Reputation: 72675
I'm implementing a single-producer single-consumer queue, by which one thread waits for the global queue to be filled by another thread like this:
while (queue.head == queue.tail);
When I compiled the program will gcc -O0, it worked well. But when it was compiled with gcc -O1, deadloop happened. Then I looked into assembly code and found that the latter version checked (queue.head == queue.tail) only once, if it was not true, then jumped to a dead loop and never checked again.
I also tried to declare queue as volatile but it didn't work. How to make gcc aware that queue is shared among threads and stop optimizing like that? Many thanks.
P.S.
1 In a single-threaded program, it is OK to optimize like that. But in my program queue.tail can be modified by another thread.

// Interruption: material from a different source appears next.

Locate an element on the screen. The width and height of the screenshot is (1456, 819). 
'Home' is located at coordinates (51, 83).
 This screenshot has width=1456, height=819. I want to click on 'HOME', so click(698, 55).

2 My queue was declared like this:
typedef struct {
struct my_data data[MAX_QUEUE_LEN];
int head;
int tail;
} my_queue_t;
volatile my_queue_t queue;
3 I've also tried to declare head and tail (but not the whole struct) as volatile, it didn't work. But after I declare queue, head, tail all as volatile, it works. So is volatile should be declared to all the related variables like this?
Upvotes: 1
Views: 1663
Reputation:
I compiled the following code:
struct my_data {
int x;
};
typedef struct {
struct my_data data[5];
int head;
int tail;
} my_queue_t;
volatile my_queue_t queue;
int main() {
while (queue.head == queue.tail);
}
with :
g++ -S -c -O1 th.cpp
which (for the while loop) produced the folowing output:
movl $_queue+20, %edx
movl $_queue+24, %eax
L2:
movl (%edx), %ebx
movl (%eax), %ecx
cmpl %ecx, %ebx
je L2
where the head and tail are loaded & tested inside the loop. Could you post what assembler you are getting emitted?
Edit: Making head and tail volatile in the struct declaration, rather than declaring the struct instance volatile, resulted in identical code.
Upvotes: 4